▶ TASK DETAILS
Repeat verbatim only the lines from the opening of the material below through the one that contains "julio (31, 550)".

______________________________

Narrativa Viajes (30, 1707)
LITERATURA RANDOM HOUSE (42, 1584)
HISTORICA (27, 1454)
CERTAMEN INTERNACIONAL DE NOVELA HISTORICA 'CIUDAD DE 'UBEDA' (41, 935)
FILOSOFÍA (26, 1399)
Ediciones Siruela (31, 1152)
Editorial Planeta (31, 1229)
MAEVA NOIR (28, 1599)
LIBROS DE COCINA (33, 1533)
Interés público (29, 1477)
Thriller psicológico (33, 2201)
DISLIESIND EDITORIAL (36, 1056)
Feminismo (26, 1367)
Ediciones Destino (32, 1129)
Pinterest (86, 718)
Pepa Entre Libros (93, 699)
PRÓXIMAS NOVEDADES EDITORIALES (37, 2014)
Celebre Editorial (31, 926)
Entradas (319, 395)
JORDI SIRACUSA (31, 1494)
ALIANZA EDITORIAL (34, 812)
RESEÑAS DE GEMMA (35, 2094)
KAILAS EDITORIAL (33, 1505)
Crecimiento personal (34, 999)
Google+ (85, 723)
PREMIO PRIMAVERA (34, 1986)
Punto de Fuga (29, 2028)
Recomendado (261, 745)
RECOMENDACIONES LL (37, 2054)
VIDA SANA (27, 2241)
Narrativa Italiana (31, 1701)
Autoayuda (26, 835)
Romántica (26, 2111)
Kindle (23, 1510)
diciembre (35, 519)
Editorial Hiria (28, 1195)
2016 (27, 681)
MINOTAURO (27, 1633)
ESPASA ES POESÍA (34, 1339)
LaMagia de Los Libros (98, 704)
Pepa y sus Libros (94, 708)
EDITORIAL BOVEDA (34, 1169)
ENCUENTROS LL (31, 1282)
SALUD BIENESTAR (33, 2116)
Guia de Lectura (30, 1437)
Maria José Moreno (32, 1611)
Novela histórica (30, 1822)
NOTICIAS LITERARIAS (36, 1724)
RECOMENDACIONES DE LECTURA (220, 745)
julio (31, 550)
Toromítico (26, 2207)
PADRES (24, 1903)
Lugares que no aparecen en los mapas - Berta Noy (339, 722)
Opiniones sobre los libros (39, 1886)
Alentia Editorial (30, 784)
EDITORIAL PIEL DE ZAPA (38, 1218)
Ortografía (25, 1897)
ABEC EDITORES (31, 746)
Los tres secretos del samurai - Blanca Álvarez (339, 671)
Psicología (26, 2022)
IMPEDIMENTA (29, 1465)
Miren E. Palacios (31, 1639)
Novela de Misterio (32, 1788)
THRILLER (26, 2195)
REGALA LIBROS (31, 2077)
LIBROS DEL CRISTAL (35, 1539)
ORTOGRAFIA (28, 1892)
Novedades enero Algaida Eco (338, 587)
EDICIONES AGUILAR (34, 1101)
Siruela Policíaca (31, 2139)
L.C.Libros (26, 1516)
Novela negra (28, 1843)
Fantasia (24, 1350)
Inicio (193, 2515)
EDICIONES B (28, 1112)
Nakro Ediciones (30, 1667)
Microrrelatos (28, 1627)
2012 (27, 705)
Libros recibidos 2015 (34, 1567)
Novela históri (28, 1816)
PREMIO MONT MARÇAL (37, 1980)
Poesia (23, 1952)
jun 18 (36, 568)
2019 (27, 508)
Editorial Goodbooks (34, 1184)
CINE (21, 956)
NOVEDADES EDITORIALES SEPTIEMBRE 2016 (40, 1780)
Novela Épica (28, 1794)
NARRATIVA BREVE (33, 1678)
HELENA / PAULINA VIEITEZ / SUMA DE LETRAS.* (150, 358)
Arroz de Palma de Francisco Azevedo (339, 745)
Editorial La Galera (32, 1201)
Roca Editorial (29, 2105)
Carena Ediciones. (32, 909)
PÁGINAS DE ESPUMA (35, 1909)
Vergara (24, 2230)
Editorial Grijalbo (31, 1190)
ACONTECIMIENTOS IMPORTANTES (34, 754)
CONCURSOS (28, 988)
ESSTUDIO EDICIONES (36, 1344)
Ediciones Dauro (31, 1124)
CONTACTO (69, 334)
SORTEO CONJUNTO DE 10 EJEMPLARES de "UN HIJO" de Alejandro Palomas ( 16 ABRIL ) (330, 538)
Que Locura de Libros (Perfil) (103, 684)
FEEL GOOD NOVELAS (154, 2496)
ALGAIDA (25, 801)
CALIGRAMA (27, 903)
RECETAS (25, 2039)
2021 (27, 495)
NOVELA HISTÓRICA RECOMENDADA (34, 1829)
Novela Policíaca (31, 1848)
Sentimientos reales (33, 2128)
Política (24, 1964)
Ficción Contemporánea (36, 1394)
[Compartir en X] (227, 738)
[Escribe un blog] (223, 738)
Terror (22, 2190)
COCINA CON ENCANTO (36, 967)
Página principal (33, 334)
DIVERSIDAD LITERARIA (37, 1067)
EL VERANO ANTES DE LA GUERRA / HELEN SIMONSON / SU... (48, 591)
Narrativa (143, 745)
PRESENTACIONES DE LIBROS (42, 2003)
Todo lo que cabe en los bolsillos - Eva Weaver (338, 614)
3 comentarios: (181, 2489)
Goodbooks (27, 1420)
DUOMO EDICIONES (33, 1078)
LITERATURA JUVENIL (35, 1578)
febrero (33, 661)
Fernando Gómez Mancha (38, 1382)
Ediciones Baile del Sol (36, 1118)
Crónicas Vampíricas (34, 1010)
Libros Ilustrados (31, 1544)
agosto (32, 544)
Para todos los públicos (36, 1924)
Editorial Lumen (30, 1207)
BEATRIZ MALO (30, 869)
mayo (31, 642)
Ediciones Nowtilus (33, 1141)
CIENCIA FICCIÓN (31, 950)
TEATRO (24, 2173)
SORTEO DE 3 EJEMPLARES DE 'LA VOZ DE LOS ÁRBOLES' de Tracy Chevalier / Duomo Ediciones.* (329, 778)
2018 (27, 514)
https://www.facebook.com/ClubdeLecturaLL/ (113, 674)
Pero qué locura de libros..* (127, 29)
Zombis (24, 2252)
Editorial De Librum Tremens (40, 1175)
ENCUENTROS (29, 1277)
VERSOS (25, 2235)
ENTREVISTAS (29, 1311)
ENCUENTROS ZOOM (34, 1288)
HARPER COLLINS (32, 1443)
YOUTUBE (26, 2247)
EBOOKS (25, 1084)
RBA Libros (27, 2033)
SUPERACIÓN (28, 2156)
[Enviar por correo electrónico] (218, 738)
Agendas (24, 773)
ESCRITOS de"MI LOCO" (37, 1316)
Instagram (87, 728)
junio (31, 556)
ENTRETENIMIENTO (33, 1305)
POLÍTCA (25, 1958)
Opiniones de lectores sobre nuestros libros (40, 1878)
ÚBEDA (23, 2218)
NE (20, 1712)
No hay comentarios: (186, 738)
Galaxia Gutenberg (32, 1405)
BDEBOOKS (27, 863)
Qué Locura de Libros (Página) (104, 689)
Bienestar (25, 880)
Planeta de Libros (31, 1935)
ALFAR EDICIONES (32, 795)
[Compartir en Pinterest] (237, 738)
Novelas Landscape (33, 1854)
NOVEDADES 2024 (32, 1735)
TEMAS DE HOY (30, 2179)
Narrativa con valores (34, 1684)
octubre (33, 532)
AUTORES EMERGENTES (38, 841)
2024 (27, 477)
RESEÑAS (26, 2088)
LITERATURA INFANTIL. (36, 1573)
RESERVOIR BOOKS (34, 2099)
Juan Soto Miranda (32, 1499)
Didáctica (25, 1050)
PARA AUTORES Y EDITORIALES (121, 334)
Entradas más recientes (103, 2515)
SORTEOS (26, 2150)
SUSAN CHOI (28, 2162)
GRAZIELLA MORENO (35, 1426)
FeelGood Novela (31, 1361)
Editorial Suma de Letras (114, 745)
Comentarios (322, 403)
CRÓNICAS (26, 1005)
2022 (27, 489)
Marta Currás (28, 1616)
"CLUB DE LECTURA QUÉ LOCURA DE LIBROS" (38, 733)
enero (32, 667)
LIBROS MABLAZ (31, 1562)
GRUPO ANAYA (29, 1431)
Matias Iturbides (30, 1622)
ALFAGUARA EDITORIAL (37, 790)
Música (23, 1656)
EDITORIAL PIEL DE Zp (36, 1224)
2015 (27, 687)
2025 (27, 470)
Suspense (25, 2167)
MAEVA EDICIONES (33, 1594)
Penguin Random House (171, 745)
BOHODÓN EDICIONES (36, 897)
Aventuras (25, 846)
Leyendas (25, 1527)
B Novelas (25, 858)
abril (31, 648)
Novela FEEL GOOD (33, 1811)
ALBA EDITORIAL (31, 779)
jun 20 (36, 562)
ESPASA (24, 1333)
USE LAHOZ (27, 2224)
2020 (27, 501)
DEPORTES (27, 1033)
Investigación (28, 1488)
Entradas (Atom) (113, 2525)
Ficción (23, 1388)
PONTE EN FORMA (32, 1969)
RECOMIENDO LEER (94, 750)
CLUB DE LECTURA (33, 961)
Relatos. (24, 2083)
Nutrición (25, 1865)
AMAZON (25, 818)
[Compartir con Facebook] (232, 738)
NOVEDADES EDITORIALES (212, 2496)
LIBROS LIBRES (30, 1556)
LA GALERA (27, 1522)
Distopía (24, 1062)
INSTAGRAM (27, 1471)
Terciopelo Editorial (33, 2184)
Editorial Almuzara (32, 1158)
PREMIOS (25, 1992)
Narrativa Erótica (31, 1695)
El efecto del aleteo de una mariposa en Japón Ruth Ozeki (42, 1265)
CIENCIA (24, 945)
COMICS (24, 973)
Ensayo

______________________________

▶ YOUR SOLUTION
Narrativa Viajes (30, 1707)
LITERATURA RANDOM HOUSE (42, 1584)
HISTORICA (27, 1454)
CERTAMEN INTERNACIONAL DE NOVELA HISTORICA 'CIUDAD DE 'UBEDA' (41, 935)
FILOSOFÍA (26, 1399)
Ediciones Siruela (31, 1152)
Editorial Planeta (31, 1229)
MAEVA NOIR (28, 1599)
LIBROS DE COCINA (33, 1533)
Interés público (29, 1477)
Thriller psicológico (33, 2201)
DISLIESIND EDITORIAL (36, 1056)
Feminismo (26, 1367)
Ediciones Destino (32, 1129)
Pinterest (86, 718)
Pepa Entre Libros (93, 699)
PRÓXIMAS NOVEDADES EDITORIALES (37, 2014)
Celebre Editorial (31, 926)
Entradas (319, 395)
JORDI SIRACUSA (31, 1494)
ALIANZA EDITORIAL (34, 812)
RESEÑAS DE GEMMA (35, 2094)
KAILAS EDITORIAL (33, 1505)
Crecimiento personal (34, 999)
Google+ (85, 723)
PREMIO PRIMAVERA (34, 1986)
Punto de Fuga (29, 2028)
Recomendado (261, 745)
RECOMENDACIONES LL (37, 2054)
VIDA SANA (27, 2241)
Narrativa Italiana (31, 1701)
Autoayuda (26, 835)
Romántica (26, 2111)
Kindle (23, 1510)
diciembre (35, 519)
Editorial Hiria (28, 1195)
2016 (27, 681)
MINOTAURO (27, 1633)
ESPASA ES POESÍA (34, 1339)
LaMagia de Los Libros (98, 704)
Pepa y sus Libros (94, 708)
EDITORIAL BOVEDA (34, 1169)
ENCUENTROS LL (31, 1282)
SALUD BIENESTAR (33, 2116)
Guia de Lectura (30, 1437)
Maria José Moreno (32, 1611)
Novela histórica (30, 1822)
NOTICIAS LITERARIAS (36, 1724)
RECOMENDACIONES DE LECTURA (220, 745)
julio (31, 550)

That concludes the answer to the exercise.